## What this exercise asks:
1. Please answer these from the Mesa beer-plant text below:
(a) Who wrote the Arizona Republic article?
(b) How many acres at Broadway Road and Longmore must the council find to be a slum or blighted area?
(c) How many council votes will that resolution need to pass?
2. Decide whether each statement agrees with the Mesa beer-plant text below. Answer yes or no and quote the words from the text that decide it.
(a) Mesa will become the owner of a major beer-distribution center.
(b) The blight resolution needs only the usual four council votes.
(c) The case is viewed as controversial because it involves several property owners.

## Given passage:
↓↓↓
America the Messy Yard Police State

Mesa uses messy yard laws to give beer business corporate welfare?

  This is kind of odd. While the city of Mesa is passing laws to make it difficult to buy medical marijuana it is giving out millions in corporate welfare to a beer company!

The city of Mesa also seems to be using the "messy yard" laws to help it get the property it will more or less give away to the beer company!

Source

Mesa to own beer-distribution plant

by Gary Nelson - Feb. 2, 2011 10:12 AM

The Arizona Republic

After a vote expected in Monday's City Council meeting, Mesa will soon become the proud owner of a major beer-distribution center.

As surprising as that may seem for a city founded - and still largely influenced by - rock-ribbed Mormons, Mesa sees it as a necessary part of its economic development strategy and a badly needed boost for the west side.

The deal is likely to sail through a City Council that has made economic development one of the cornerstones of its overall strategy for Mesa, even though it will involve a couple of steps that have created some heartburn in Arizona.

- First, the council must determine that about 23 acres at Broadway Road and Longmore fit the definition of a slum or blighted area; some Arizona cities have been accused of abusing that power in the past, trampling on private-property rights. It will take five council votes, not the usual four, for that resolution to pass - but this particular case is viewed as non-controversial because it involves one willing property owner.
↑↑↑
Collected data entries
↓↓↓
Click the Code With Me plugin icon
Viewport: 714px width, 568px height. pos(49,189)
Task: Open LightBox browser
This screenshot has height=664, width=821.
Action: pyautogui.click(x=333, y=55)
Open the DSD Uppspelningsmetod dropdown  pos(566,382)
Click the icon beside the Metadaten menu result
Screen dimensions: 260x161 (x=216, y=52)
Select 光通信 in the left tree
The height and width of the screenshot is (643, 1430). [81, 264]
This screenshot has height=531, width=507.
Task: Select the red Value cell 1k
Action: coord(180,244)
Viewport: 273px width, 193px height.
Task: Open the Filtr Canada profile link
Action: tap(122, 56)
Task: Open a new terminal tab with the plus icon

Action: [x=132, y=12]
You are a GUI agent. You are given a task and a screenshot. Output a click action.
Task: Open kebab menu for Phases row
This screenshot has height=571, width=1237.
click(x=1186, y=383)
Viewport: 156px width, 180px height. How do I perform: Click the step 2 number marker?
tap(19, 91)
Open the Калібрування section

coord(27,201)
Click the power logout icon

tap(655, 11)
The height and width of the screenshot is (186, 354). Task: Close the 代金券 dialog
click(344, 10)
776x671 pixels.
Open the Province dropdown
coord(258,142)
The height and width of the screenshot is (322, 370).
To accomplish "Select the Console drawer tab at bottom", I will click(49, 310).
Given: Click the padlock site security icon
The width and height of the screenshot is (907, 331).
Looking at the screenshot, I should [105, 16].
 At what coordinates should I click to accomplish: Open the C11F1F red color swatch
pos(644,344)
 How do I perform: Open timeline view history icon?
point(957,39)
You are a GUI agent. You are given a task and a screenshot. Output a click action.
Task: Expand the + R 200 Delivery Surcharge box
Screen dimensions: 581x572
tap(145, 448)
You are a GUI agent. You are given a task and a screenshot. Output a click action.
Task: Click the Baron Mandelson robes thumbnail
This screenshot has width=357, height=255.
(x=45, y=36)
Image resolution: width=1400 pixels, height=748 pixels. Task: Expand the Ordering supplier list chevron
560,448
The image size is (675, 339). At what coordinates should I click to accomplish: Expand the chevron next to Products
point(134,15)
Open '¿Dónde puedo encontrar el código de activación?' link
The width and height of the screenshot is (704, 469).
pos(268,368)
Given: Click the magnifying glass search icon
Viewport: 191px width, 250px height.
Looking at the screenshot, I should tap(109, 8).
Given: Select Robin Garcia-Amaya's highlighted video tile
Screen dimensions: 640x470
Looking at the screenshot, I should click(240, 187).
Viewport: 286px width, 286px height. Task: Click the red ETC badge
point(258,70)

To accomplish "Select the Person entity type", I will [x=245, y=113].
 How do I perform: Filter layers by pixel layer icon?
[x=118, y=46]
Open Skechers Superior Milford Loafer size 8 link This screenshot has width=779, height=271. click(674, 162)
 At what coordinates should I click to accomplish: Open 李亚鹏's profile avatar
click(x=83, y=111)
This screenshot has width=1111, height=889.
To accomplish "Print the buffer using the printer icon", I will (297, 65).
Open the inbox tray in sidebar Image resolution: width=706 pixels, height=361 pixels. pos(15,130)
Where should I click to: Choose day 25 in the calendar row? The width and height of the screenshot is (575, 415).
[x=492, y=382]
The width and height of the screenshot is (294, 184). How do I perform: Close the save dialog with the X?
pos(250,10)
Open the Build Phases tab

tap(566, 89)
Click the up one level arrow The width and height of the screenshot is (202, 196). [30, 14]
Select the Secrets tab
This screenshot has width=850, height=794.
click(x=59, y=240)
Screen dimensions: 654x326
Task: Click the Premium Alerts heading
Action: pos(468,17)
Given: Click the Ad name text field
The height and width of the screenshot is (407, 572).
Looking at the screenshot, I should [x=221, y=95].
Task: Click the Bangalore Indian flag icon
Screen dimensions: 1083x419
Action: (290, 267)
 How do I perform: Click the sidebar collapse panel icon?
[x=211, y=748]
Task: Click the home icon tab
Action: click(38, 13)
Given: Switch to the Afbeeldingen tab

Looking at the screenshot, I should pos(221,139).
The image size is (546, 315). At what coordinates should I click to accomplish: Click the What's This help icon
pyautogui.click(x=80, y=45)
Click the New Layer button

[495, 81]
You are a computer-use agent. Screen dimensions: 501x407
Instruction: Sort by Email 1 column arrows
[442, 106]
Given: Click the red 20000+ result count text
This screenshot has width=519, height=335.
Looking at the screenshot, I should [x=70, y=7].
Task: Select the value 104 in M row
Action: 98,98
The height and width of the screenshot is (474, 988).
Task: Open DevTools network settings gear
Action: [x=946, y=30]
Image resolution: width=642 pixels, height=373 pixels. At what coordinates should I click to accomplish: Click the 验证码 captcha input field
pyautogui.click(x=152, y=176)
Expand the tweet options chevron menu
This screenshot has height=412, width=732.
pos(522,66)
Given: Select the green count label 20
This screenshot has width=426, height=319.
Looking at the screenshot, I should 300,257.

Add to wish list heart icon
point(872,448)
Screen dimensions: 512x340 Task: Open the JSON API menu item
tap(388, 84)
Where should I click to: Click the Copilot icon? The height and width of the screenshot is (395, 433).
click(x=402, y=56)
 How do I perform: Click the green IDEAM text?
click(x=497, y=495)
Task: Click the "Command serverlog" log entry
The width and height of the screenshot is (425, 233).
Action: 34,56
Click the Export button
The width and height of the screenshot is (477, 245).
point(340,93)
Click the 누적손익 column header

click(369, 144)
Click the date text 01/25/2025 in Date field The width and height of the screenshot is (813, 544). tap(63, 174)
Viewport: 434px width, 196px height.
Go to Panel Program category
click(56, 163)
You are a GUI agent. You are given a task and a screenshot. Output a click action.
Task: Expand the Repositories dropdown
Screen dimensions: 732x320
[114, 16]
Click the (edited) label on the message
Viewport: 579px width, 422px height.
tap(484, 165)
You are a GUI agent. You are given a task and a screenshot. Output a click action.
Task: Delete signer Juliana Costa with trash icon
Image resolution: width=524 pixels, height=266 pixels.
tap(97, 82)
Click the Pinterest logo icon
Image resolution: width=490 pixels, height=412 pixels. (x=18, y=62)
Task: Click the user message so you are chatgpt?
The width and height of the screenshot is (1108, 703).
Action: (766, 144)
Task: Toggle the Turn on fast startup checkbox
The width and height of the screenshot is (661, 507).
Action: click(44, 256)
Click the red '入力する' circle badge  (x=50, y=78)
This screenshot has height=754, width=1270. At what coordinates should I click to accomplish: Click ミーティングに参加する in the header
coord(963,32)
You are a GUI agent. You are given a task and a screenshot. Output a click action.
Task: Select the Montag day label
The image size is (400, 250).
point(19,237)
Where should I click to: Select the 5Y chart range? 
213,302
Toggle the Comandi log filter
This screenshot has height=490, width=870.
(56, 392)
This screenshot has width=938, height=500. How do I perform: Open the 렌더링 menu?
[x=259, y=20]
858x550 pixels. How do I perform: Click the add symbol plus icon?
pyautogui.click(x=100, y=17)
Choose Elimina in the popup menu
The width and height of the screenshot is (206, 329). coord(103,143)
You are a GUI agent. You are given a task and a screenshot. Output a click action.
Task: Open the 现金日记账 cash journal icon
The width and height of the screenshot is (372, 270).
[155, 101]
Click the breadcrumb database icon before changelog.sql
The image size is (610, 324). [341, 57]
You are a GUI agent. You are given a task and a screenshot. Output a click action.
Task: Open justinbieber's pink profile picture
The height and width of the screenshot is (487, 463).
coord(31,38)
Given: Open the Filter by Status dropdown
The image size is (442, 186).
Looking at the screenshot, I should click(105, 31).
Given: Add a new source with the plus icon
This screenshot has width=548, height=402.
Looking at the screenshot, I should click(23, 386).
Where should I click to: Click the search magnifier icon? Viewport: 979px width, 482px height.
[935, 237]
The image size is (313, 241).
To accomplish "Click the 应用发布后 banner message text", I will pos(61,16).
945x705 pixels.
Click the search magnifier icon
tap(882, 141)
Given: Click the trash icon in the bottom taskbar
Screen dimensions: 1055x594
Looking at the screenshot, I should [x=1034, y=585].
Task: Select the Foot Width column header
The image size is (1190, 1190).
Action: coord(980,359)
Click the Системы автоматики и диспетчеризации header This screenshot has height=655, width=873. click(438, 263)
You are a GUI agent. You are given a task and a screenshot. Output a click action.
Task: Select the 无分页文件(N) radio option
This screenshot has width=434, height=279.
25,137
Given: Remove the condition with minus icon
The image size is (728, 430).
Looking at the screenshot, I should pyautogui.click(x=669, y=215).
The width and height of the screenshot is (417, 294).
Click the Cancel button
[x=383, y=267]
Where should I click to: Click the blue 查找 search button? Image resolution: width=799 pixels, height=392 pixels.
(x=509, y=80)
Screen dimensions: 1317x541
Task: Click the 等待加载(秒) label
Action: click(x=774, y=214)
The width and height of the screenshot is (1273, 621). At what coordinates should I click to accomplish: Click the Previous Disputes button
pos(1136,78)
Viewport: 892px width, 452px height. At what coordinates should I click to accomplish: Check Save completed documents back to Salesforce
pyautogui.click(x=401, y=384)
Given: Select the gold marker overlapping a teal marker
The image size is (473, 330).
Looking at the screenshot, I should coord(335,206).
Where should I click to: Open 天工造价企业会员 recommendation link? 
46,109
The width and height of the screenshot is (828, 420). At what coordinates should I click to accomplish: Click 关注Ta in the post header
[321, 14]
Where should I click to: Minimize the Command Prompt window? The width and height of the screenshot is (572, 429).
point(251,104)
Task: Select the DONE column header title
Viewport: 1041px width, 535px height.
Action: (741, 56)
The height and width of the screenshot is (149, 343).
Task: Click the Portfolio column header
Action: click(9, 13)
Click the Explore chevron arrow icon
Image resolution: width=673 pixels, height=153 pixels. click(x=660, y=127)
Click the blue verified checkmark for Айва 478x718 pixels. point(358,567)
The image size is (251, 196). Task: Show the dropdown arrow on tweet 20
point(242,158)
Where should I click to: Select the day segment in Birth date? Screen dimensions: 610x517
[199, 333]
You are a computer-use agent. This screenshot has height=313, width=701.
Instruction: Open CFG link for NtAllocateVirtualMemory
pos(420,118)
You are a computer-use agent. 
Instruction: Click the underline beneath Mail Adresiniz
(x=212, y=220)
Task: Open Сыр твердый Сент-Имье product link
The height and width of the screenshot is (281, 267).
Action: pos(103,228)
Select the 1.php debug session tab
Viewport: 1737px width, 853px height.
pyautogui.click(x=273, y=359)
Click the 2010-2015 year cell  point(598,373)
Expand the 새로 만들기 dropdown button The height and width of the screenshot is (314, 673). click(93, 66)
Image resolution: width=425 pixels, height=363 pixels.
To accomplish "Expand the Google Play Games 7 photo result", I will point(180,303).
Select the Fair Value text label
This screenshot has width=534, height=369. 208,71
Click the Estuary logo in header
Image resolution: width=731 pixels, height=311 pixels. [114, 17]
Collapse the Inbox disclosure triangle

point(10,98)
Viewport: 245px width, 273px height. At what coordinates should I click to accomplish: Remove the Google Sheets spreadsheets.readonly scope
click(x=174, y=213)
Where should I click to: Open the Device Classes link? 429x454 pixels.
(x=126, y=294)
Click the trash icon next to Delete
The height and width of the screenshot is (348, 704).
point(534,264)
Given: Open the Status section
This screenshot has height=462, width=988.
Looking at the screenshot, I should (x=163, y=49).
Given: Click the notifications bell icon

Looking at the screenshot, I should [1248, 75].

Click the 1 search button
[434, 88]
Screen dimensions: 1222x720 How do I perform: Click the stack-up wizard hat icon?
↑↑↑
## Answers to the exercises:
1.
(a) Gary Nelson
(b) About 23 acres
(c) Five

2.
(a) Yes: "Mesa will soon become the proud owner of a major beer-distribution center."
(b) No: "It will take five council votes, not the usual four, for that resolution to pass"
(c) No: "this particular case is viewed as non-controversial because it involves one willing property owner."